::: Data supplied :::

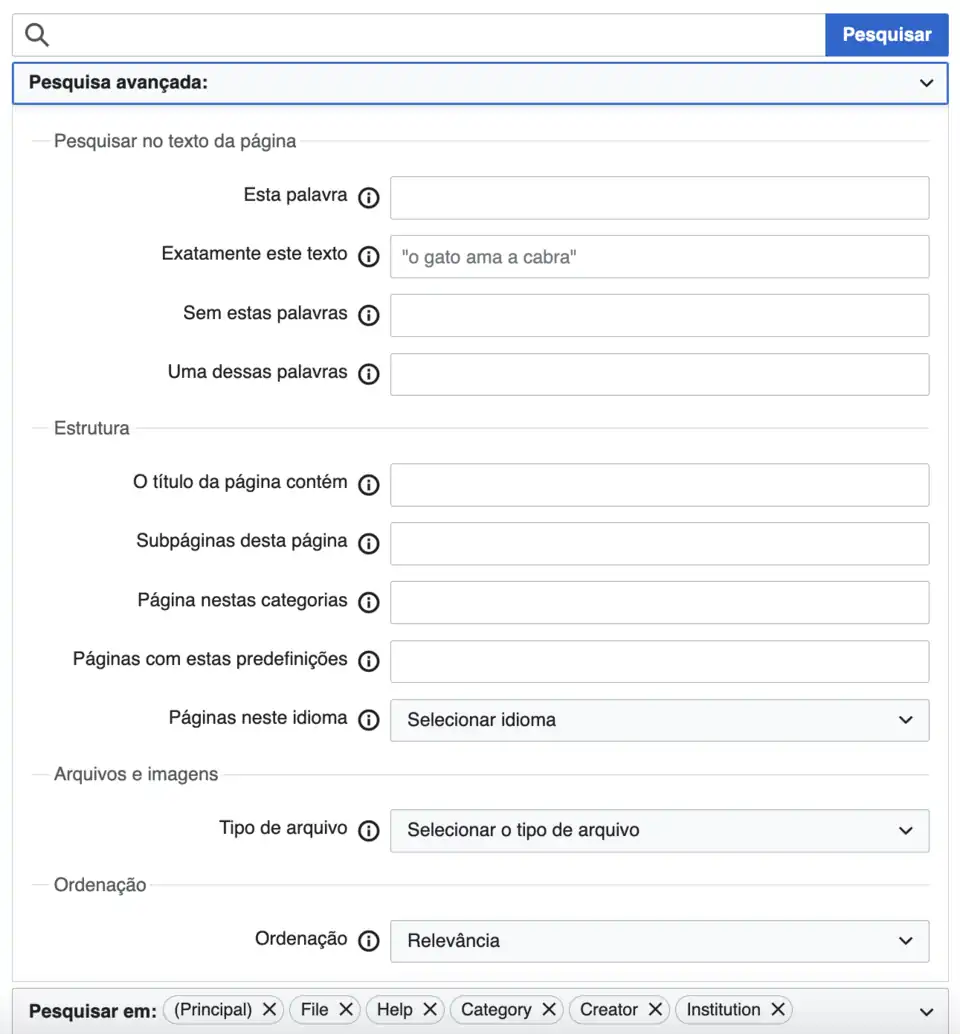960x1034 pixels.
Task: Open help icon for Sem estas palavras
Action: click(x=369, y=315)
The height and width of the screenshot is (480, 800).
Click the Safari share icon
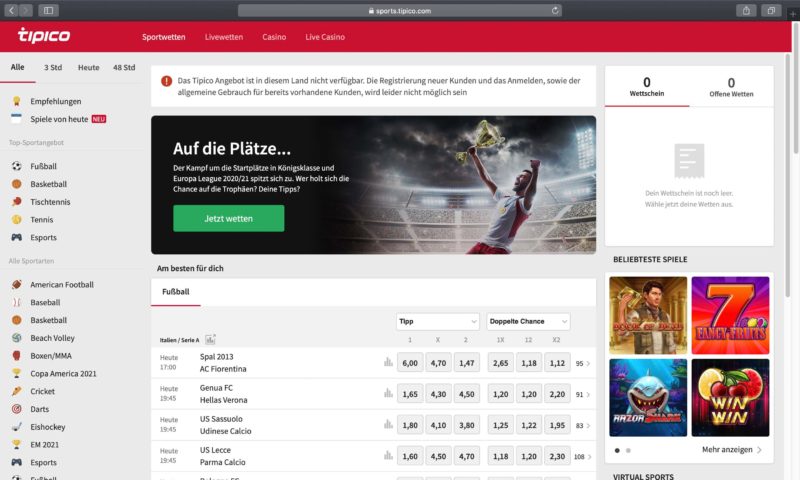pyautogui.click(x=746, y=10)
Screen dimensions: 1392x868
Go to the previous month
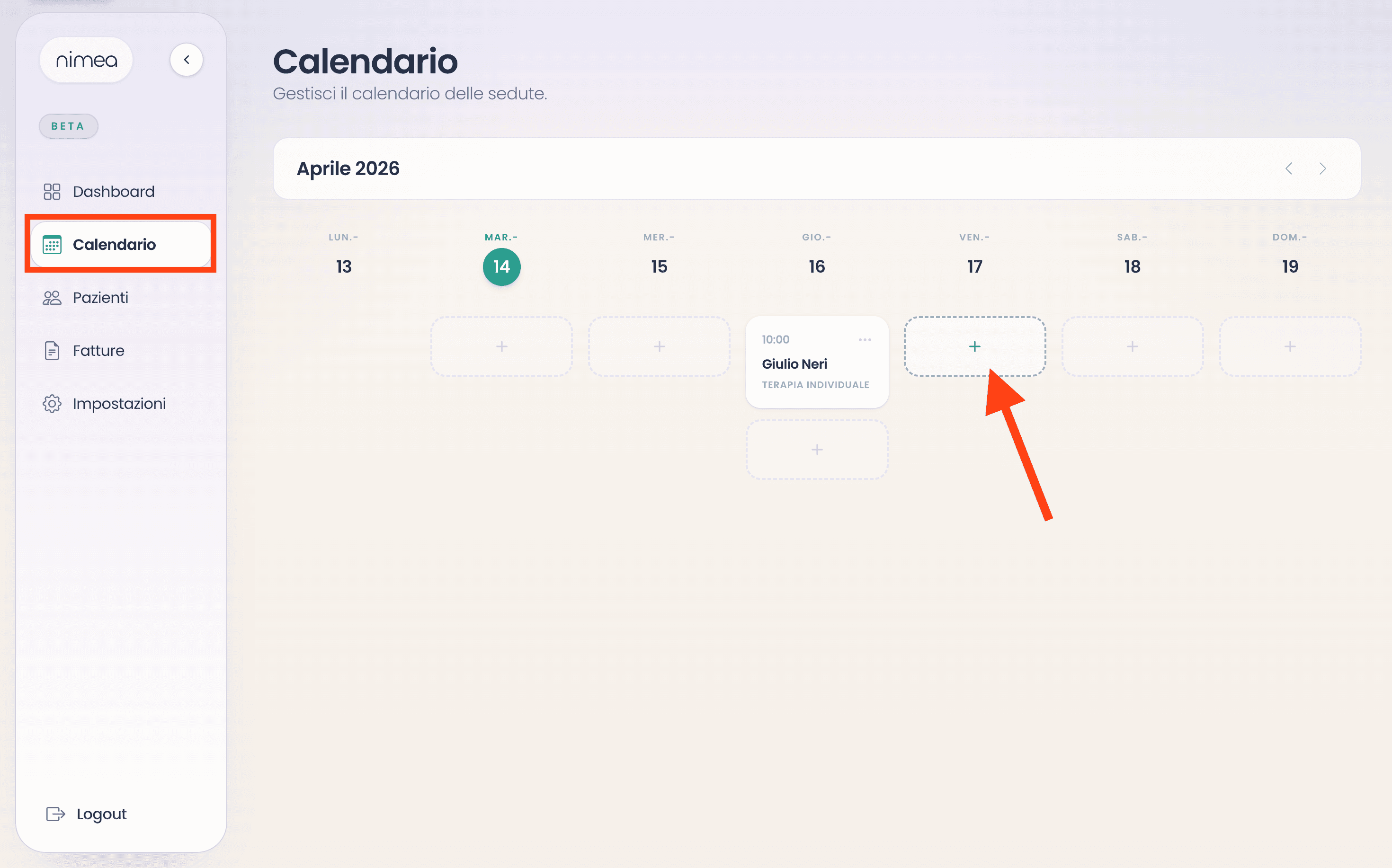pyautogui.click(x=1289, y=168)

:::

Rewrite the records above with "previous month" replaced by "prior month" and everything else unchanged. Leave the pictures out.

960x1034 pixels.
Task: Open help icon for Sem estas palavras
Action: click(x=369, y=315)
The height and width of the screenshot is (480, 800).
Click the Safari share icon
pyautogui.click(x=746, y=10)
Screen dimensions: 1392x868
Go to the prior month
pyautogui.click(x=1289, y=168)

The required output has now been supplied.